While Chinese leaders have not given the government's growing list of initiatives a label or said they had an overall purpose, Chinese experts and diplomats said Beijing appeared set on shaping Asia's security and financial architecture more to its liking.
"China is trying to work out its own counterbalance strategy," said Sun Zhe, director of the Center for U.S.-China Relations at Beijing's Tsinghua University and who has advised China's government on its foreign policy.
Added one Beijing-based Western diplomat who follows China's international relations: "This is all clearly aimed at the United States."
President Barack Obama's pivot - as the White House initially dubbed it - represented a strategy to refocus on Asia's dynamic economies as the United States disentangled itself from costly wars in Iraq and Afghanistan.
China sees the pivot as an attempt to contain its growing influence, especially given the United States is strengthening its ties with Asian security allies such as Japan and the Philippines, which have bitter territorial disputes with Beijing in the region's waters. Washington denies this.
One key part of China's diplomatic outreach has been to breath life into the little-known Conference on Interaction and Confidence Building Measures in Asia, or CICA, which has languished since Kazakhstan proposed it in 1992 to promote peace and security.
CICA comprises two dozen mostly Asian nations, as well as Russia and some Middle Eastern countries. The United States, Japan and the Philippines are not members.

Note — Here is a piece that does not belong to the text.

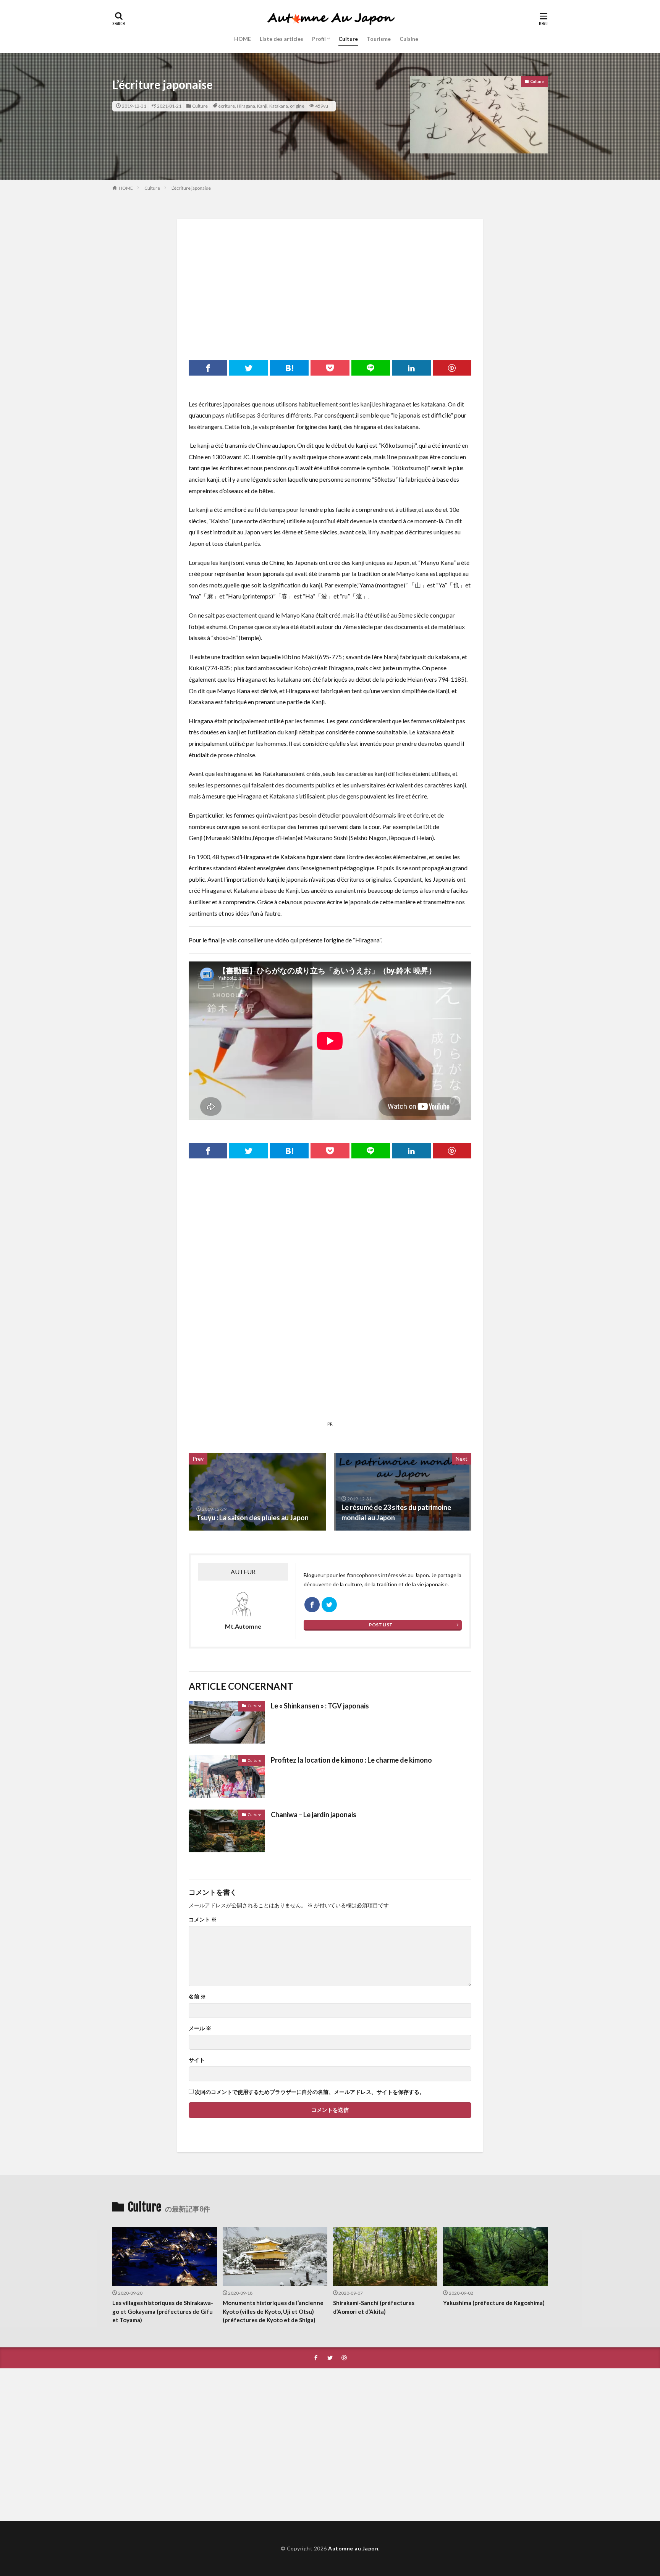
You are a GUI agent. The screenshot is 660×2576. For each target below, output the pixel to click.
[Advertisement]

China took over chairmanship of CICA at a summit in Shanghai in May for three years. There, President Xi Jinping spoke about a new "Asian security concept", saying China would explore the formulation of a code of conduct for regional security and an Asian security partnership program.

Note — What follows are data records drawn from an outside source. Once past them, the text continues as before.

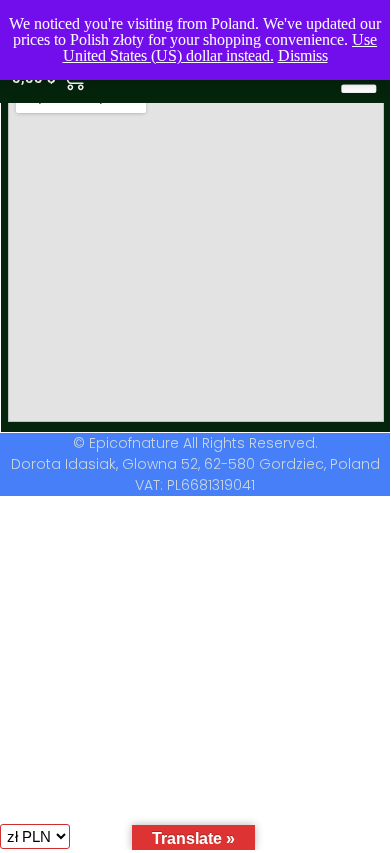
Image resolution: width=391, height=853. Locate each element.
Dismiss (303, 55)
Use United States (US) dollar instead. (220, 47)
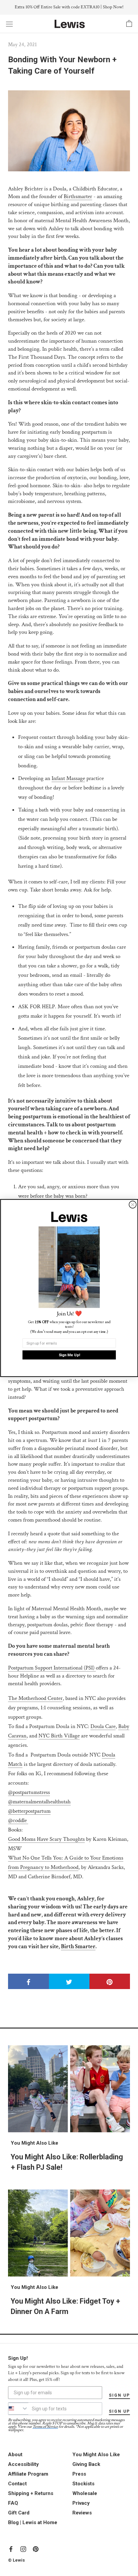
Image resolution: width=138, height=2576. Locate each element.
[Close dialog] (132, 1204)
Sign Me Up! (69, 1355)
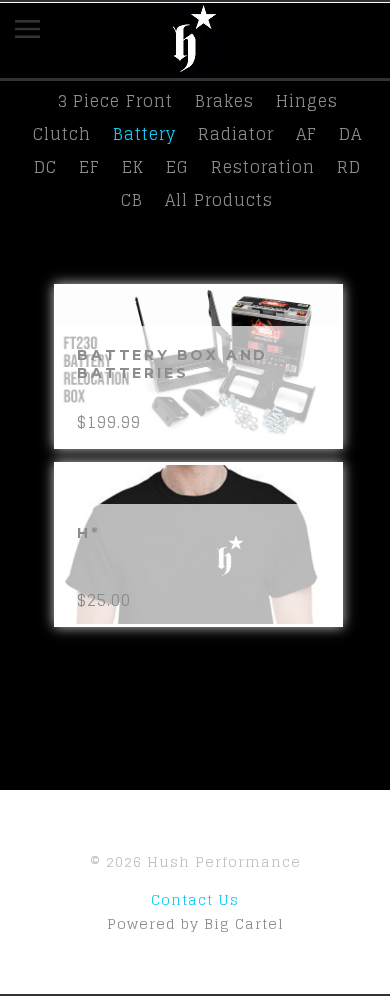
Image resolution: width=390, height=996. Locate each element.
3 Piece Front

While Xi gave few details and made no direct mention of disputes such as in the South China Sea, he warned Asian nations about strengthening military alliances to counter China, an oblique reference to the U.S. pivot.
"Asian problems must be resolved by Asian people, and Asian security must be protected by Asian people," Xi said.
A rival bank?
Another Chinese initiative is the $50 billion Asian Infrastructure Investment Bank, which Xi first proposed in October during a visit to Southeast Asia.
Finance Minister Lou Jiwei said this week Beijing would likely have a 50 percent stake in the bank, which diplomats see as a possible rival to the World Bank and the Asian Development Bank, though China says its role is a complementary one, not competitive.
Washington and Tokyo have the biggest voting rights in both the decades-old institutions.
China sees the infrastructure bank as a way to spread the message of its benign intentions in Asia, where developing countries such as the Philippines and Vietnam accuse Beijing of being the aggressor over territorial claims.
"China upholds a basic guiding principle in regional diplomacy - being friends and partners with our neighbors," Lou said.
On top of that, China has dangled financial and trade incentives to Central Asia, backing efforts to resurrect the old Silk Road that once carried treasures between China and the Mediterranean.
China is also pushing ahead with various trade pacts in the region, but is not part of negotiations for the Trans-Pacific Partnership (TPP), a 12-nation bloc whose two biggest economies are the United States and Japan.